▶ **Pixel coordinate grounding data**
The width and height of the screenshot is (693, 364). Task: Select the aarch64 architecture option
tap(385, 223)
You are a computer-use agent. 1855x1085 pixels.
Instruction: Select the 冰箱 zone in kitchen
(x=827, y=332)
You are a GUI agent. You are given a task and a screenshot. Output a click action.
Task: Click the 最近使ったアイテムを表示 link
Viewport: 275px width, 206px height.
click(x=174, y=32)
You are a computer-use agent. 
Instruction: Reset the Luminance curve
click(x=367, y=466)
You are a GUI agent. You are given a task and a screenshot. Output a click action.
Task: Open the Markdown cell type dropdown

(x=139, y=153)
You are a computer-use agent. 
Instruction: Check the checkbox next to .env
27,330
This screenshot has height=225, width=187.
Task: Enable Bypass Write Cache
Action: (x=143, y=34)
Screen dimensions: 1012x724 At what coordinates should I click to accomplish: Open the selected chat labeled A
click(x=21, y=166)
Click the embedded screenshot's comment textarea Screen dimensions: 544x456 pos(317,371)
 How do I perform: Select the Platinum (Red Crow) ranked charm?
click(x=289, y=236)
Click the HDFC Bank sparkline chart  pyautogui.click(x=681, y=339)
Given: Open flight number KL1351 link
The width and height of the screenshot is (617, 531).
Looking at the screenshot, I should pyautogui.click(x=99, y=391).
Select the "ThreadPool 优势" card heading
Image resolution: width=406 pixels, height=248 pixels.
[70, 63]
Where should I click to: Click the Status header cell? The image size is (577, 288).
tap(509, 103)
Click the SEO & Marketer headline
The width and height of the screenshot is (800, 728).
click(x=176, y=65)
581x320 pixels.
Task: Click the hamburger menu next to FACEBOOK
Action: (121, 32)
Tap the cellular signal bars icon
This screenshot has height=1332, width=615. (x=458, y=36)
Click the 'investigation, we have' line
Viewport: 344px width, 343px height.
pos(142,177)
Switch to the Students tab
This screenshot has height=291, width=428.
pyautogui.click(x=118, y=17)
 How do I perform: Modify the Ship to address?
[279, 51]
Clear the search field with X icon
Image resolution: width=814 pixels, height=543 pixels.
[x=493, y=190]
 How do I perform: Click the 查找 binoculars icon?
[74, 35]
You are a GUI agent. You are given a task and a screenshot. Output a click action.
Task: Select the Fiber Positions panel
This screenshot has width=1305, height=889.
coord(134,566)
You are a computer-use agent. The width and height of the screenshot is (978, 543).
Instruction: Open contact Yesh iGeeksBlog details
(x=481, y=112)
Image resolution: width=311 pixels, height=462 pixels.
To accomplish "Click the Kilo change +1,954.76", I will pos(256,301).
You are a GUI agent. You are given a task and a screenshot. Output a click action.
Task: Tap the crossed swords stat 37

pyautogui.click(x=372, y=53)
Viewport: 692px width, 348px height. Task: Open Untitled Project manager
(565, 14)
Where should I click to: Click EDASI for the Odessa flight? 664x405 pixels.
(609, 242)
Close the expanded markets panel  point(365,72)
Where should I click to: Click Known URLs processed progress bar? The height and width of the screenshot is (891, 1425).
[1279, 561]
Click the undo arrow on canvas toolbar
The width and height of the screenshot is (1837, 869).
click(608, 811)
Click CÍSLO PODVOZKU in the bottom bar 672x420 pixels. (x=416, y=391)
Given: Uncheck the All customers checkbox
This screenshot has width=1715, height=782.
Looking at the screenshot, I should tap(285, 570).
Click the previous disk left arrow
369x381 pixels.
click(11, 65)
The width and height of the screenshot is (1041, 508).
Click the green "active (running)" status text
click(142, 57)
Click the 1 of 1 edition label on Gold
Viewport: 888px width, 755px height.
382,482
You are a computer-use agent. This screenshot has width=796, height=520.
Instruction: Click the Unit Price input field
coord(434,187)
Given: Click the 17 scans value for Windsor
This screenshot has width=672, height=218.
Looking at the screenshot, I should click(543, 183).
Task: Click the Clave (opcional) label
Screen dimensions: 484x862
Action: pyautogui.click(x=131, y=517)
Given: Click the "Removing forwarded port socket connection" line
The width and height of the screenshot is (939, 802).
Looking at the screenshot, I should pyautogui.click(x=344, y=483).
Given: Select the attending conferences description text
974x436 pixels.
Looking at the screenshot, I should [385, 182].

▶ **Problem**
What do the lines above say from the one containing "Where should I click to: Click EDASI" down to the one containing "Close the expanded"? Return them exactly, both end lines included, and only them.

▶ **Expected answer**
Where should I click to: Click EDASI for the Odessa flight? 664x405 pixels.
(609, 242)
Close the expanded markets panel  point(365,72)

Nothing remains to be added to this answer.